Text extract =
Pecan AI Leaps Over the Skills Gap to Enable Data Science On Demand

As the big data analytics train keeps rolling on, there are still kinks to work out when implementing it in the business world. Building and maintaining a big data infrastructure capable of quickly turning large data sets into actionable insights requires data science expertise — a skillset in high demand but with often low availability. There is also a skills gap between data scientists, analysts, and business users, and while several low or no-code platforms have aimed to resolve this, complexity remains for certain use cases.

One company looking to bridge the gap between business analytics and data science is Pecan AI. The company says its no-code predictive analytics platform is designed for business users across sales, marketing, and operations, as well as the data analytics teams that support them.

“Pecan was built under the assumption that the demand for data science far exceeds the supply of data scientists. We said from the get-go, we wanted to help non-data scientists, specifically BI analysts, to basically leap through the gap of data science knowledge with our platform,” Pecan AI CEO Zohar Bronfman told Datanami in an interview.

The Pecan AI platform allows users to connect their various data sources through its no-code integration capabilities. A drag-and-drop, SQL-based user interface enables users to create machine learning-ready data sets. Pecan’s proprietary AI algorithms can then build, optimize, and train predictive models using deep neural networks and other ML tools, depending on the needs of the specific use case. With less statistical knowledge required, along with automated data preparation and feature selection, the platform removes some of the technical barriers that BI analysts may face when leveraging data science.

“Interestingly enough, in most of the data science use cases, you would spend, as a data scientist, more time and effort on getting the data right, extracting it, cleansing it, collating it, structuring it, and many other things that basically define data science use cases. And that’s what we’ve been able to automate, so that analysts who have never done this before will be able to do so,” said Bronfman.

Additionally, the platform offers monitoring features to continually analyze data for more accurate predictions, prioritize features as their importance changes over time, and monitor model performance via a live dashboard.

“In data science, the changes that happen around us are very, very impactful and meaningful, and also potentially dangerous,” said Bronfman, referencing how patterns of customer behavior can change as a reaction to factors such as inflation and supply chain disruptions, rendering current models obsolete. According to Bronfman, to continue delivering accurate predictions, the platform automatically looks for changes in patterns within data, and once it identifies a change, the models are retrained and updated by feeding new data into the algorithms to accommodate the more recent patterns.

An example Pecan AI dashboard showing a predicted churn rate. Source: Pecan AI

Bronfman and co-founder and CTO Noam Brezis started Pecan AI in 2016. The two met in graduate school while working toward PhDs in computational neuroscience, and their studies led them to research recent advancements in AI, including its capacity for automating data mining and statistical processes. Brezis became a data analyst with a focus on business analytics, and he was surprised to find that data science know-how was often relegated to highly specialized teams, isolated from the business analysts who could benefit the most from data science’s predictive potential. Bronfman and Brezis saw an opportunity to build a SQL-oriented platform that could leverage the power of data science for a BI audience while eliminating much of the manual data science work.

Listing =
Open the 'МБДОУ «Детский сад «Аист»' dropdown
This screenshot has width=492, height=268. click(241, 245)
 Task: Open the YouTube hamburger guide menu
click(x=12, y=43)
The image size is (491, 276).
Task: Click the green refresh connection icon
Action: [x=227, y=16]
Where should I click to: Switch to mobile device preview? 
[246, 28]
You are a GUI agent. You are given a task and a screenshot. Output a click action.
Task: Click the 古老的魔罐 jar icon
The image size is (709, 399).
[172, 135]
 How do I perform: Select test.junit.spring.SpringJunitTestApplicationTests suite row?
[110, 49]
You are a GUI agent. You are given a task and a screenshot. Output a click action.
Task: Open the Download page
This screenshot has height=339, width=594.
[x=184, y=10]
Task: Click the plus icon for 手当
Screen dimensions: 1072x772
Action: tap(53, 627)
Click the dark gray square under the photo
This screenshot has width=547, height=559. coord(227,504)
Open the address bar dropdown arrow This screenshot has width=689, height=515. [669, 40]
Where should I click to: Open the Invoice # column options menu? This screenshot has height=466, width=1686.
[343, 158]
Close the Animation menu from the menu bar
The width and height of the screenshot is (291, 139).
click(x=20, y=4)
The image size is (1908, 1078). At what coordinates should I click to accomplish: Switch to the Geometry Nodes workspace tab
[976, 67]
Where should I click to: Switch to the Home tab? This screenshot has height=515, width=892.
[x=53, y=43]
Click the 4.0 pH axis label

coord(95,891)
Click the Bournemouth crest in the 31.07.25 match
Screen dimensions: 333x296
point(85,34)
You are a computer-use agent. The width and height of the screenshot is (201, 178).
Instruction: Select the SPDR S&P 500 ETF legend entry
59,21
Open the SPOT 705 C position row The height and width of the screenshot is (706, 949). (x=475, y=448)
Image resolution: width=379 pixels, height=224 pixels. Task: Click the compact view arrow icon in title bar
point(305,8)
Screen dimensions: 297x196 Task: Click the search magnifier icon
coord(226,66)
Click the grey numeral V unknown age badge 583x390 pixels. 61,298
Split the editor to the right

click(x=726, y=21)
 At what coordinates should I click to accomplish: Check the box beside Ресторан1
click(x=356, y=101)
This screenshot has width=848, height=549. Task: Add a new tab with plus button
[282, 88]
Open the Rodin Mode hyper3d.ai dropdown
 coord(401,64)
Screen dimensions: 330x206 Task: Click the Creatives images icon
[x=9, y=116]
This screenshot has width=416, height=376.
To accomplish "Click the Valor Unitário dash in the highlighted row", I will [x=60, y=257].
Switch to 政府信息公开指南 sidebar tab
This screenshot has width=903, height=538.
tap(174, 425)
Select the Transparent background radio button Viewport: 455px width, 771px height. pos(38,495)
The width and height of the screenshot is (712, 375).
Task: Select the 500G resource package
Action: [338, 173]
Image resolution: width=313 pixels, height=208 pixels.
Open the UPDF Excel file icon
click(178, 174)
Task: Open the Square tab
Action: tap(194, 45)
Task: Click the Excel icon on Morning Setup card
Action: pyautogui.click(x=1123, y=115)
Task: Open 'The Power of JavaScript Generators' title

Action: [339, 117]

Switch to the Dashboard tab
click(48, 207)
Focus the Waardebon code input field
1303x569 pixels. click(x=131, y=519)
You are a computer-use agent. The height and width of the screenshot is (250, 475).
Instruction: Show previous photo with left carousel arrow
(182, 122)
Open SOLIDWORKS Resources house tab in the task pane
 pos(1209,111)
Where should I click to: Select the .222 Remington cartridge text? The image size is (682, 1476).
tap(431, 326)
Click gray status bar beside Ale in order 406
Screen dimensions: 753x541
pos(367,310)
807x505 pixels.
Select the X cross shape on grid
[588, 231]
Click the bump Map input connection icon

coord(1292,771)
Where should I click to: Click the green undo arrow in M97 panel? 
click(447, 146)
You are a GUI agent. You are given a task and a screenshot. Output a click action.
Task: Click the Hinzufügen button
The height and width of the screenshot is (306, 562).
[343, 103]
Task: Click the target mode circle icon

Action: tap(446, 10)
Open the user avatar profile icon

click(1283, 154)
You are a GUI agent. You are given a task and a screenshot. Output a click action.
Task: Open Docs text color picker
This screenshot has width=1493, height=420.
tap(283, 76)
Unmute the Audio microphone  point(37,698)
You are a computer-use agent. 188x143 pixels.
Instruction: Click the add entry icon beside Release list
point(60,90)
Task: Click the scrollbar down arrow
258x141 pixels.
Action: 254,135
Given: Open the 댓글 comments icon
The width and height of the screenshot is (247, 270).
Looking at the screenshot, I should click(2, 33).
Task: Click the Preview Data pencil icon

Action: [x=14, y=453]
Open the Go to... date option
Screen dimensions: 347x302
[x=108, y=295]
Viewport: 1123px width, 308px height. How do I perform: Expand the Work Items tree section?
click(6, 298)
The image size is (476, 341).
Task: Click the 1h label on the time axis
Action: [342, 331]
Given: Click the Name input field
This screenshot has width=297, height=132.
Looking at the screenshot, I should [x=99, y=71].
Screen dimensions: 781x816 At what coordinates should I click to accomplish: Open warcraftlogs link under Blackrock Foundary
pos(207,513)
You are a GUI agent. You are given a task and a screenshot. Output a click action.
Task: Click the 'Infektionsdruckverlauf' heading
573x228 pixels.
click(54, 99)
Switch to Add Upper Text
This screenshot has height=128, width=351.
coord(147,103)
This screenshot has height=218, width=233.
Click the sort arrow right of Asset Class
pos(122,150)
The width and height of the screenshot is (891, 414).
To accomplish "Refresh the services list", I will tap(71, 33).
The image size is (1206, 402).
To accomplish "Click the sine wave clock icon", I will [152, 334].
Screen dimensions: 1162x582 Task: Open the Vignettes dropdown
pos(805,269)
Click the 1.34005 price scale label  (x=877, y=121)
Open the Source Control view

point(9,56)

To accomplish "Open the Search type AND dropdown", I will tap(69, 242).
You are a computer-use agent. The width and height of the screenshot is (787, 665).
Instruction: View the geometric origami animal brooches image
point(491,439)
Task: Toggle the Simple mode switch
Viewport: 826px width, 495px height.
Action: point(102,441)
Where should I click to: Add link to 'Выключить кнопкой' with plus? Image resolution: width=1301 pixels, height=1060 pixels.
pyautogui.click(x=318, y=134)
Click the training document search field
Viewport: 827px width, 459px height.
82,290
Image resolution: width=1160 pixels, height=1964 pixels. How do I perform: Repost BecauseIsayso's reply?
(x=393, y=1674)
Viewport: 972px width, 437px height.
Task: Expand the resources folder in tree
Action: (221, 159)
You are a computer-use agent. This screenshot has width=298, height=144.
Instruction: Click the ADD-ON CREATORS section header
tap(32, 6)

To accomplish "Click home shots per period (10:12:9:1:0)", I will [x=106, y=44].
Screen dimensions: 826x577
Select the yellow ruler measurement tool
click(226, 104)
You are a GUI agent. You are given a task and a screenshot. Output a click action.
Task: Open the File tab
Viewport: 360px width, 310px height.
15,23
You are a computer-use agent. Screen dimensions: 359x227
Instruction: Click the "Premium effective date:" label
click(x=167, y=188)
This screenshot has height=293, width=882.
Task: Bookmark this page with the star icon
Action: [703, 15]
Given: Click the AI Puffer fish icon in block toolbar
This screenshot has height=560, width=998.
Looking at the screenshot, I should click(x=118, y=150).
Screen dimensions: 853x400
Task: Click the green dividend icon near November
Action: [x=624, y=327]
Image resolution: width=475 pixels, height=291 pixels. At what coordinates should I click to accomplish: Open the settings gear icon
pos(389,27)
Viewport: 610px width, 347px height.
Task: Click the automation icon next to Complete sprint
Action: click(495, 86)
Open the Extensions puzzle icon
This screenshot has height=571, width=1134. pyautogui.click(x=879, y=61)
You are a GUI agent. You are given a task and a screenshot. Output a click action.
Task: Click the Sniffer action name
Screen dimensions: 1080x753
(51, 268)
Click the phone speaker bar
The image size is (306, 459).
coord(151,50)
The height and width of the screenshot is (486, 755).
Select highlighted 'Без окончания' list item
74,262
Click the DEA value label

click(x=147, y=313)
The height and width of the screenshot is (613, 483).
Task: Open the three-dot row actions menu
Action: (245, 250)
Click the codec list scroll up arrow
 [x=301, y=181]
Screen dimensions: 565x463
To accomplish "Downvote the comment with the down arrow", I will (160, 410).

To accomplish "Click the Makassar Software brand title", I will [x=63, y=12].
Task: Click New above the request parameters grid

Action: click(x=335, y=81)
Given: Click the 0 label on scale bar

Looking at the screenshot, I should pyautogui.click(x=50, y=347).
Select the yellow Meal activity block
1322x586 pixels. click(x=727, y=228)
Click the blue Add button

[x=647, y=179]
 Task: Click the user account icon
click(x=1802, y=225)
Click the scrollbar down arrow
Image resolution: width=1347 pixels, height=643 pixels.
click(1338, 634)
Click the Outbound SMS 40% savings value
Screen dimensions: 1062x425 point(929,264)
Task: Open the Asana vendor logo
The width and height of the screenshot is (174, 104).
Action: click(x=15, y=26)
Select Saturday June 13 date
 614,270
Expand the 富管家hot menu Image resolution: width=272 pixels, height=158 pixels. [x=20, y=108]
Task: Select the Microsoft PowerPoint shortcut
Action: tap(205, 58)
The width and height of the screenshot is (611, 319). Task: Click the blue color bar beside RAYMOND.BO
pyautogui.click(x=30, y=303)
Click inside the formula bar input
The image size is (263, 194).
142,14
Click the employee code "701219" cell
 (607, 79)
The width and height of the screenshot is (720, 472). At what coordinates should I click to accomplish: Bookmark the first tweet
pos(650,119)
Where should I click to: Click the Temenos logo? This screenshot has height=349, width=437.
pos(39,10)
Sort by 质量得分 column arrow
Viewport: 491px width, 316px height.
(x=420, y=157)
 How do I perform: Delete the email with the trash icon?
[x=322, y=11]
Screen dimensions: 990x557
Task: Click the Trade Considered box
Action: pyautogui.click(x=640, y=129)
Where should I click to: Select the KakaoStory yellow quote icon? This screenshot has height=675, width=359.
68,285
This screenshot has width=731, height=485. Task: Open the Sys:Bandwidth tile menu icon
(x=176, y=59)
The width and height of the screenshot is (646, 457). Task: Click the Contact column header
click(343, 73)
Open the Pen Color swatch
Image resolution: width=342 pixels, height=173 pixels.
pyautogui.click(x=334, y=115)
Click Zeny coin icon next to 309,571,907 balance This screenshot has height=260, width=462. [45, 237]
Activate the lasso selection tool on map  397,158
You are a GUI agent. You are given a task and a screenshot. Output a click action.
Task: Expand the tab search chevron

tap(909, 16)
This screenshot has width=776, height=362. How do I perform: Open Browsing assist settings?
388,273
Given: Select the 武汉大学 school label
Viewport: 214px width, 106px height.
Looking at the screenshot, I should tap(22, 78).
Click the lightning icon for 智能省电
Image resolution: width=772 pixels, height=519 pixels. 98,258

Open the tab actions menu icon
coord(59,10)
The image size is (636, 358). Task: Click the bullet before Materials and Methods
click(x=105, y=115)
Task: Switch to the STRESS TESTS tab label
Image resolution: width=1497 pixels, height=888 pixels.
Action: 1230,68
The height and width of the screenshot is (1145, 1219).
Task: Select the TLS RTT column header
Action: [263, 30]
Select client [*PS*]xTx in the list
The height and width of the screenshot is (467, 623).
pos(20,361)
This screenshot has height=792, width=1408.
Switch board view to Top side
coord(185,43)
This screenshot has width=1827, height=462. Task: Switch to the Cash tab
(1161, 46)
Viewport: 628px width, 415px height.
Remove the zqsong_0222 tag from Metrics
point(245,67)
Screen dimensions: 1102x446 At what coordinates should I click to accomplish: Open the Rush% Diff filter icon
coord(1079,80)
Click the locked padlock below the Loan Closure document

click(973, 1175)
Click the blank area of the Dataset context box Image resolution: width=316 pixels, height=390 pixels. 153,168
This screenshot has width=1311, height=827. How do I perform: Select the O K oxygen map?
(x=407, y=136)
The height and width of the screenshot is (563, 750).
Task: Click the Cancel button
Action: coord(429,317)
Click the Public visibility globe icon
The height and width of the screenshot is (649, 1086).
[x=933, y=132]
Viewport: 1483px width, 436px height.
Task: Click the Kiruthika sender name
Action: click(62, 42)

Stated task = Output the stretch of the Pecan AI article from "Pecan AI Leaps" through "certain use cases.", word for word. The records were taken from a separate source.

Reply to the task =
Pecan AI Leaps Over the Skills Gap to Enable Data Science On Demand

As the big data analytics train keeps rolling on, there are still kinks to work out when implementing it in the business world. Building and maintaining a big data infrastructure capable of quickly turning large data sets into actionable insights requires data science expertise — a skillset in high demand but with often low availability. There is also a skills gap between data scientists, analysts, and business users, and while several low or no-code platforms have aimed to resolve this, complexity remains for certain use cases.